Dataset entries:

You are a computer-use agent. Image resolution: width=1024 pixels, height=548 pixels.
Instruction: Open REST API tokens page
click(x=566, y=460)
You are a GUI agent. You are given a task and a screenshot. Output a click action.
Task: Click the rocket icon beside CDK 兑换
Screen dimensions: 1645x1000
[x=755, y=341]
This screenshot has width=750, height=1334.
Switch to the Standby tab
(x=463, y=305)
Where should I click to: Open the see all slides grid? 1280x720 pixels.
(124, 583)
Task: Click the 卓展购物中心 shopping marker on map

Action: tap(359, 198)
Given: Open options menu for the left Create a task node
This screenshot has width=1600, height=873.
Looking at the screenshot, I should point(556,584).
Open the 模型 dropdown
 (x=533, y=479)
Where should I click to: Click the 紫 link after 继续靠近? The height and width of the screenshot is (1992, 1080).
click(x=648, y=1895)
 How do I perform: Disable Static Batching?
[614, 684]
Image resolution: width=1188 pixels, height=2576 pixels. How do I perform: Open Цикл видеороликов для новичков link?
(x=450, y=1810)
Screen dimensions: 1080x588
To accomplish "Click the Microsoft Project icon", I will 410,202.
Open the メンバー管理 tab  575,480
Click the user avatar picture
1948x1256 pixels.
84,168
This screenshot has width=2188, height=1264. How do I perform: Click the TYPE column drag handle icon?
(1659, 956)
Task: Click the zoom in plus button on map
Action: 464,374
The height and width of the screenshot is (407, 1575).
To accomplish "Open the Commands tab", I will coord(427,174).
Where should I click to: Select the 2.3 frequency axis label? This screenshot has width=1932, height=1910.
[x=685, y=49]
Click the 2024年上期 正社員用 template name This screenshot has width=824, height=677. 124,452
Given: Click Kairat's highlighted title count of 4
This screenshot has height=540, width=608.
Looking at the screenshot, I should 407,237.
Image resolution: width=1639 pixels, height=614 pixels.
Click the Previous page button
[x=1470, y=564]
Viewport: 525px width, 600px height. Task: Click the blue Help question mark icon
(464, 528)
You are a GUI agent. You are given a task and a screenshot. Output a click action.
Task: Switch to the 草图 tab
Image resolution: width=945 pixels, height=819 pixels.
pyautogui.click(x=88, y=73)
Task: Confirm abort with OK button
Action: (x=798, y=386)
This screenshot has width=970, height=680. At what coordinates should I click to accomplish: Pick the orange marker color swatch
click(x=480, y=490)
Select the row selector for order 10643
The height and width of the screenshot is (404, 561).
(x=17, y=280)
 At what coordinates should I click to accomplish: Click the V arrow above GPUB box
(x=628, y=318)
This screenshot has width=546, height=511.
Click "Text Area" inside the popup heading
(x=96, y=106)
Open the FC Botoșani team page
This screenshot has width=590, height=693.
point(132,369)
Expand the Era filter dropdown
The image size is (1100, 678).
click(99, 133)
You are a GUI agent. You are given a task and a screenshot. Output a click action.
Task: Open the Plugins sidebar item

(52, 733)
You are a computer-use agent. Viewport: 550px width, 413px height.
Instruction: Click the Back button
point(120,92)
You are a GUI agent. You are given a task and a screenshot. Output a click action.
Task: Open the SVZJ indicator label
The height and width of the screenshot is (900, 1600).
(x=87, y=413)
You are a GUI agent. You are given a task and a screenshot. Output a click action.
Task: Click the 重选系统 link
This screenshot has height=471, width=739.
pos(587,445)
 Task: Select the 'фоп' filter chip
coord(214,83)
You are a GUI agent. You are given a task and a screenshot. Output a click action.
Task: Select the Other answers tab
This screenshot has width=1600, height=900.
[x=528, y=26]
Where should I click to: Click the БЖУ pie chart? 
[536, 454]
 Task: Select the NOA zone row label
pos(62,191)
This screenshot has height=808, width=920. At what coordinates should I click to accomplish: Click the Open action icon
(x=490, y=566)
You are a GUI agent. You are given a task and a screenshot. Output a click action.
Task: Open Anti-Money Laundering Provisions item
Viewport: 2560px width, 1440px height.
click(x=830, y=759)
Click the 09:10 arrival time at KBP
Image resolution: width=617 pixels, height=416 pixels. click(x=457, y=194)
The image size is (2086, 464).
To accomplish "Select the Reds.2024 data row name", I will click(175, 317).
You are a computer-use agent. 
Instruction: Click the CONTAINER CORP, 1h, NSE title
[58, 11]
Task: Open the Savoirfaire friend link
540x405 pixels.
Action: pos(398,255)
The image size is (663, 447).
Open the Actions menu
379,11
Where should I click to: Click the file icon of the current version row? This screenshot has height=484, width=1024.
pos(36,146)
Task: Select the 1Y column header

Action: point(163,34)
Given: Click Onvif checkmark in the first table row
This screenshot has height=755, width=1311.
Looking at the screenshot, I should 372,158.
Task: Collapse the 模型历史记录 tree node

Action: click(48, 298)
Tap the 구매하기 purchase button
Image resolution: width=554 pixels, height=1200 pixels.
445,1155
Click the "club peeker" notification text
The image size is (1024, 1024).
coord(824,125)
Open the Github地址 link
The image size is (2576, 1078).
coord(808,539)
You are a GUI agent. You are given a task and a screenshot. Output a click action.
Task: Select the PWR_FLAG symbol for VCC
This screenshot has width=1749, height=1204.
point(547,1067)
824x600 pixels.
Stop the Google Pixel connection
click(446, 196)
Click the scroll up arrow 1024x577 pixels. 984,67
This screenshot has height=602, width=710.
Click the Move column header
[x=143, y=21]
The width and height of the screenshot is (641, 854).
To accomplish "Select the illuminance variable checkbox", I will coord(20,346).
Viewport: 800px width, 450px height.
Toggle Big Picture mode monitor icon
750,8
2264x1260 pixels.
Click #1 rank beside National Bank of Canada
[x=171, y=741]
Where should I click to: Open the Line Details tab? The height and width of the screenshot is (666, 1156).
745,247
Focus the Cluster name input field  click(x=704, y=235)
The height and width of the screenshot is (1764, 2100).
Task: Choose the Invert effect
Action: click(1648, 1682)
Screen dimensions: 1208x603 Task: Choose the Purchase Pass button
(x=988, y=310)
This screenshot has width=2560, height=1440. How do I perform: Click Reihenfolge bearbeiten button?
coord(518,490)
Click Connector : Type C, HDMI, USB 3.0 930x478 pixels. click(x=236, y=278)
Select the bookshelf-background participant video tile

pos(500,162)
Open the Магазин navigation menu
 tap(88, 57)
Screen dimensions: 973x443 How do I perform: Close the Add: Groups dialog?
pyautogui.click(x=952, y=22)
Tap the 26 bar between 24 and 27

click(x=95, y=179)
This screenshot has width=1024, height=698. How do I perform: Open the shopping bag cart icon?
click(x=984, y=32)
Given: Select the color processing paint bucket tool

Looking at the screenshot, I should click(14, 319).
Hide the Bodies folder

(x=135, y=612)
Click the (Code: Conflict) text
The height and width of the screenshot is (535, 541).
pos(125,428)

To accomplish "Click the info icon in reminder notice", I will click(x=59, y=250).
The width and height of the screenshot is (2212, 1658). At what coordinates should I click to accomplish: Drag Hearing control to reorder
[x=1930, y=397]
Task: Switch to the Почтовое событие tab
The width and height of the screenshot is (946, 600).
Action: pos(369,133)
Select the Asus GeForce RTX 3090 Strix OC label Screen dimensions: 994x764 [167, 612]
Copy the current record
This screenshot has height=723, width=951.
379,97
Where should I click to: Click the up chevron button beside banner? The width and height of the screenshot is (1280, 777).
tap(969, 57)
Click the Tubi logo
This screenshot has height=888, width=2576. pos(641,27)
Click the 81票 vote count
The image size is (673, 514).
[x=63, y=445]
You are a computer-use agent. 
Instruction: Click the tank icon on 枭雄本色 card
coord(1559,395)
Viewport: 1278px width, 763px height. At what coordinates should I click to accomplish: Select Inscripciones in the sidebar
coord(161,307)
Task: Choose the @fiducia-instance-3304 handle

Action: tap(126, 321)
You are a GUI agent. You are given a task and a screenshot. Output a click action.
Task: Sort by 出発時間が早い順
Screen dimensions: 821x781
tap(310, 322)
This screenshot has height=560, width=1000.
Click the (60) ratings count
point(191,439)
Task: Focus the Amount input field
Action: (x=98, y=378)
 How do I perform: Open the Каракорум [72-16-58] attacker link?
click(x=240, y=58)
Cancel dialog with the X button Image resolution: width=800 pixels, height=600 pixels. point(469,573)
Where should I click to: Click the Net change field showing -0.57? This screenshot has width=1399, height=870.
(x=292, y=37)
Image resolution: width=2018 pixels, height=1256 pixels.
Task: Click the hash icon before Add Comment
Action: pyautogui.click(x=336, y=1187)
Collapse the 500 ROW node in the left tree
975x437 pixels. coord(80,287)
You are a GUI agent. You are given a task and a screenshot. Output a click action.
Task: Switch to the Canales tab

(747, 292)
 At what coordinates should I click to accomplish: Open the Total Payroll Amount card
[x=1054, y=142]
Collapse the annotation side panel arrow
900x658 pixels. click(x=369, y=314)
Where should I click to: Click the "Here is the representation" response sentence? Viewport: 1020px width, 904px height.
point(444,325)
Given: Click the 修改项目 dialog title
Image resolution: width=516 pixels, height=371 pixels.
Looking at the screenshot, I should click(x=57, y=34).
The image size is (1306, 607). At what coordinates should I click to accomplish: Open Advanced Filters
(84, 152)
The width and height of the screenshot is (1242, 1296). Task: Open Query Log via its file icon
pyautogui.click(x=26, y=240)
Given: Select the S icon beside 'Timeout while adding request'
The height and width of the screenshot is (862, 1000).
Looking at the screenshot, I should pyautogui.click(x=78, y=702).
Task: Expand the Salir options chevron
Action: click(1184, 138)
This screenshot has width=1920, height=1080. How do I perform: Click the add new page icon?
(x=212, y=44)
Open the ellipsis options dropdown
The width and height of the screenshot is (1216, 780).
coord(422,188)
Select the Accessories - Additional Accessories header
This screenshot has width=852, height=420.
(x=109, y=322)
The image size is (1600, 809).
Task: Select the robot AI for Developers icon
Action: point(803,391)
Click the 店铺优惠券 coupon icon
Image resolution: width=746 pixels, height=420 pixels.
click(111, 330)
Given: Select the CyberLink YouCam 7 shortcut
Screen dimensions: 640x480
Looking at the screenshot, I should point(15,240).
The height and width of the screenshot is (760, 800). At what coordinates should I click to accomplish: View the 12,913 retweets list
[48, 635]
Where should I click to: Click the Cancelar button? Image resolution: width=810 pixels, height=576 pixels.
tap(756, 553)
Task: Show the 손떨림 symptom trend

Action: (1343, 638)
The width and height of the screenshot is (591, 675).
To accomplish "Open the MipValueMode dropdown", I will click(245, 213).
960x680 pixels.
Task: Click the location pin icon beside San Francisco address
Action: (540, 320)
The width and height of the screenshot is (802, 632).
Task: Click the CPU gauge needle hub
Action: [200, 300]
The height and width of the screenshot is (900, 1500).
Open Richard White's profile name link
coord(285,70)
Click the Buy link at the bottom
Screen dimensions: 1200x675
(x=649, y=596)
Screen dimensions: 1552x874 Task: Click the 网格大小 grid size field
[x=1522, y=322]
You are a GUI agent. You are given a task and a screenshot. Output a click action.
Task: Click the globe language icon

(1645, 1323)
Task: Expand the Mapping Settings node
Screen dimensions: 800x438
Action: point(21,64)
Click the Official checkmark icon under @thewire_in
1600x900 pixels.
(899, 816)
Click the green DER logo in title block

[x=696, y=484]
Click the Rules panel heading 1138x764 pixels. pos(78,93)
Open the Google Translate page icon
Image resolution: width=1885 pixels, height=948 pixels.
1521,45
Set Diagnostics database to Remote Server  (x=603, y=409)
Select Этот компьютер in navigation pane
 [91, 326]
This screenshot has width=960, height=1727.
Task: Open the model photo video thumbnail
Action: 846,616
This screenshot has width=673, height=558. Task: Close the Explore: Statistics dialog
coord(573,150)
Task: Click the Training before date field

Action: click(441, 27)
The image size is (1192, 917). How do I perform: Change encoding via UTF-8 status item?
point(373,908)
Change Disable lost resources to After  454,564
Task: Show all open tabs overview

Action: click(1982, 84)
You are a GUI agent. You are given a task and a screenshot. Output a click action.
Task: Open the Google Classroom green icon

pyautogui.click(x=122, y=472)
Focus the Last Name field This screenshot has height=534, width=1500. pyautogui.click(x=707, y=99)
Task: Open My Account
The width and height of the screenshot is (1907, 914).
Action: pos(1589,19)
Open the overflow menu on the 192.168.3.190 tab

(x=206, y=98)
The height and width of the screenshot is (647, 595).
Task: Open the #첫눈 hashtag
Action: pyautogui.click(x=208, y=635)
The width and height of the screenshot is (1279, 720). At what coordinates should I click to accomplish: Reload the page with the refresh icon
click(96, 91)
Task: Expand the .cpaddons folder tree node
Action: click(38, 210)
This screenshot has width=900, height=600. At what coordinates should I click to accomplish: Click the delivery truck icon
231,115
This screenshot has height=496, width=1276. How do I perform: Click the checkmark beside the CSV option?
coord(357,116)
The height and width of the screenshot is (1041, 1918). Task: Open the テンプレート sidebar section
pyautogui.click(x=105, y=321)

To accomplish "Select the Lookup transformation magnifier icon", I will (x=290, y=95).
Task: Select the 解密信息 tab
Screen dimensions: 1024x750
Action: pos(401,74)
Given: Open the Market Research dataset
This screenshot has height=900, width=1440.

* **Task description**
Count the lines in the data above that contain the string "left" and reply with the number alone. Uppercase and lowercase letters are treated as different.

* **Expected answer**
2